O Brasil está envelhecendo. A expectativa de vida da população aumentou, puxada pelas melhores condições de vida, como o acesso à saúde, à educação e ao aumento da renda. É um fator positivo, uma vez que aponta para a melhora da qualidade de vida da população. No entanto, uma pergunta básica deve ser feita: o País está preparado para esse envelhecimento? A resposta é negativa.
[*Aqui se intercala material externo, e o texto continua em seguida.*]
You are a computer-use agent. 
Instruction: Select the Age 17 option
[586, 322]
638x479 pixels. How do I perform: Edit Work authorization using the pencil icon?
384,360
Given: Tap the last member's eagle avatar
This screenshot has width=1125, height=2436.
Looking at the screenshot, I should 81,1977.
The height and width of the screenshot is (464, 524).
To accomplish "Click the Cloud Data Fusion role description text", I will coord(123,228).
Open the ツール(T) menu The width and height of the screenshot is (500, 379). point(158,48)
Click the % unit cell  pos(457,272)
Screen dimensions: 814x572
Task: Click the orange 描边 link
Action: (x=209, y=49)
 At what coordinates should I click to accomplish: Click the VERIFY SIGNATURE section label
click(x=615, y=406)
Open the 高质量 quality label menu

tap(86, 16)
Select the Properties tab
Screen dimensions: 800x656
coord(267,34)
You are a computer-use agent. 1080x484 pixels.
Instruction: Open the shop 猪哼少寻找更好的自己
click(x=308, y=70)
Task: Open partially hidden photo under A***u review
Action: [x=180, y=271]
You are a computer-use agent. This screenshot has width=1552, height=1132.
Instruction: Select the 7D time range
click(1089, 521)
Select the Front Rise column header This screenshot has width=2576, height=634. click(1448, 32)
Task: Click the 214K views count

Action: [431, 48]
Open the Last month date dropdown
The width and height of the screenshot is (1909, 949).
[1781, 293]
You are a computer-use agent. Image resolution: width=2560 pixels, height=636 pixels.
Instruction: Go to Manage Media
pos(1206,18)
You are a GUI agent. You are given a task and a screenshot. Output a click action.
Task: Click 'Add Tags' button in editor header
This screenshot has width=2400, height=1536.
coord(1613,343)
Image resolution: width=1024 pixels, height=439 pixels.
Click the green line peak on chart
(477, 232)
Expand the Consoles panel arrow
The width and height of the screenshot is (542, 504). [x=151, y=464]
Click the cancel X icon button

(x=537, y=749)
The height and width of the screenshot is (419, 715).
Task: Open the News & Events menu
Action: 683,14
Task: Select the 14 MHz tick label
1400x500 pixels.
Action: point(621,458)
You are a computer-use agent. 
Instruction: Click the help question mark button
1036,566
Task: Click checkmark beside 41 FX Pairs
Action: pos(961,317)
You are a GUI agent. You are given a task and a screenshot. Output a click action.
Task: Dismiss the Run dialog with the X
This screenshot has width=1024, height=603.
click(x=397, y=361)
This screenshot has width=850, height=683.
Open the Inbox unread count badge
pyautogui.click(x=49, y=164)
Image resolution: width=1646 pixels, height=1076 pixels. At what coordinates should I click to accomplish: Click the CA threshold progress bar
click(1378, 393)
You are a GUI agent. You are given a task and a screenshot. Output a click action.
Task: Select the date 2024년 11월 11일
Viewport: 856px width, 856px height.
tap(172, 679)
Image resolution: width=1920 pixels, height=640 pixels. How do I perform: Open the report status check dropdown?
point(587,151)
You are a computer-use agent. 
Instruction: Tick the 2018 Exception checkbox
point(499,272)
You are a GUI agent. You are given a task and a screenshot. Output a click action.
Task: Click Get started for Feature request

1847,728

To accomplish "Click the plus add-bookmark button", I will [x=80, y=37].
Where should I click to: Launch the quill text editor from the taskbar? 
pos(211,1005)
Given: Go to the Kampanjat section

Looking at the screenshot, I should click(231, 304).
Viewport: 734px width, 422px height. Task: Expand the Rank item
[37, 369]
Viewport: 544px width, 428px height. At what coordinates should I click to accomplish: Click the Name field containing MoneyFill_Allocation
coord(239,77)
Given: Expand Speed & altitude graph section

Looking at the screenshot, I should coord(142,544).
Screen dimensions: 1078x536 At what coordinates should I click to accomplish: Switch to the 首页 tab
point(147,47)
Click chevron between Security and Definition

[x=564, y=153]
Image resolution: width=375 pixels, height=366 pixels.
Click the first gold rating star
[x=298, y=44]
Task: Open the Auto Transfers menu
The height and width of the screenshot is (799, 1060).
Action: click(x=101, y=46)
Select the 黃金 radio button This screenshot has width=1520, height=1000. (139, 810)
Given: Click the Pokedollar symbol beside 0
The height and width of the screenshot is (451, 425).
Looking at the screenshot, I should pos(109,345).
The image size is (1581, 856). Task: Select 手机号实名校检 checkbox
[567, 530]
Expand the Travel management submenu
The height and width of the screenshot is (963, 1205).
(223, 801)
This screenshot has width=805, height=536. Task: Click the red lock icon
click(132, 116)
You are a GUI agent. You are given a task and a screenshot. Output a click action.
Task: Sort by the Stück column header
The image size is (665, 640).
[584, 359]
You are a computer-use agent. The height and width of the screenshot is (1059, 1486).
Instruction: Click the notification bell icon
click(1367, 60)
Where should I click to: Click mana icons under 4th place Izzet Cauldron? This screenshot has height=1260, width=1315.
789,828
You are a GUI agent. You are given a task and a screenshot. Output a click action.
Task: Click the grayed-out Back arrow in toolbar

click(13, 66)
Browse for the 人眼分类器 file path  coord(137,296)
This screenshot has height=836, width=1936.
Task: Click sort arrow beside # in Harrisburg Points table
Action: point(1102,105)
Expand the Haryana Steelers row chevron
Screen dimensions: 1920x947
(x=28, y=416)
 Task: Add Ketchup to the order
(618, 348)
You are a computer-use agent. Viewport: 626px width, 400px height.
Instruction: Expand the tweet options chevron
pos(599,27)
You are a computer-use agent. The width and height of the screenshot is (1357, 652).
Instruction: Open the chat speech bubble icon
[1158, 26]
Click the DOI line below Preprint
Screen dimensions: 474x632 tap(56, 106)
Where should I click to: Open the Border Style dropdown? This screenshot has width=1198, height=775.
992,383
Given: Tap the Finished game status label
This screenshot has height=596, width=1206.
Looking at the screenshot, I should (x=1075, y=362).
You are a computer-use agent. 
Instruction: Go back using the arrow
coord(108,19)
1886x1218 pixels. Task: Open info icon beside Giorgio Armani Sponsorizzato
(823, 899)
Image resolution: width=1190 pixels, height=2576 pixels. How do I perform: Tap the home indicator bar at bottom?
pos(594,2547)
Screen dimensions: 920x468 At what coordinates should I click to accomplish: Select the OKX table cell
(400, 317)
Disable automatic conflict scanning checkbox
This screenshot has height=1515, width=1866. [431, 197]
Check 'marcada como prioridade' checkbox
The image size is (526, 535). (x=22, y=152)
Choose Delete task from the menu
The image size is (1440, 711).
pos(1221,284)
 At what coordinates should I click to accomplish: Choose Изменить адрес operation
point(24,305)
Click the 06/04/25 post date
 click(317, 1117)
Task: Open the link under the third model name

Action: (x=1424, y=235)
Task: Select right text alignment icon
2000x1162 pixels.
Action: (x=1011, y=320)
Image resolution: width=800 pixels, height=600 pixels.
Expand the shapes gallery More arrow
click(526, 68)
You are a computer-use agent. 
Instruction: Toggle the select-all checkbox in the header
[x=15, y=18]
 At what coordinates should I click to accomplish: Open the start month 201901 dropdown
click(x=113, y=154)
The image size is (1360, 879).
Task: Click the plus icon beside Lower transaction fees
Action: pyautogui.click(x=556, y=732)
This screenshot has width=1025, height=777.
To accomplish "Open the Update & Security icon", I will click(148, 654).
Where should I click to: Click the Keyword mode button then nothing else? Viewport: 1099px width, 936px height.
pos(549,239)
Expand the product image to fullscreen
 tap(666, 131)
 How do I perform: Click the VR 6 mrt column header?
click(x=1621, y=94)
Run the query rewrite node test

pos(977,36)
Além de enfrentar deficiências graves na estrutura de saúde e na mobilidade urbana, o que tem sido constatado é que nem mesmo os familiares estão preparados para cuidar de seus idosos. Estatística do Disque Idoso, coordenado pela Secretaria Estadual do Trabalho e Desenvolvimento Social, indica que as denúncias de ações violentas e violações de direito contra pessoas com mais de 60 anos aumentaram 22% no Estado. No ano passado foram registradas 2.167 denúncias, contra 1.770 registradas em 2013. Cerca de 30% das denúncias são referentes à negligência e abandono, das quais os próprios familiares são os responsáveis.
É um número alarmante porque indica que os idosos ficam à mercê da própria sorte. Os parentes é que deveriam zelar pelo bem-estar dessas pessoas, mas ao invés disso, em muitos casos são eles os responsáveis pelos abusos. Além da questão comportamental dos brasileiros – que na avaliação de especialista a sociedade valoriza as aparências e a juventude – há também uma perda significativa dos valores éticos e morais. Maltratar, abusar ou agredir pessoas que já foram responsáveis pelo bem-estar e pelos cuidados de seus familiares não podem ser atitudes consideradas normais.
Além de retirar os idosos do convívio familiar, é importante que os agressores sejam punidos. A falta de punição é fator preponderante para que os maus tratos continuem a ocorrer. E, por isso, o papel da sociedade é importante. Casos como esses não podem continuar a ser aceitos, é importante que as pessoas denunciem e que cobrem ações efetivas das autoridades.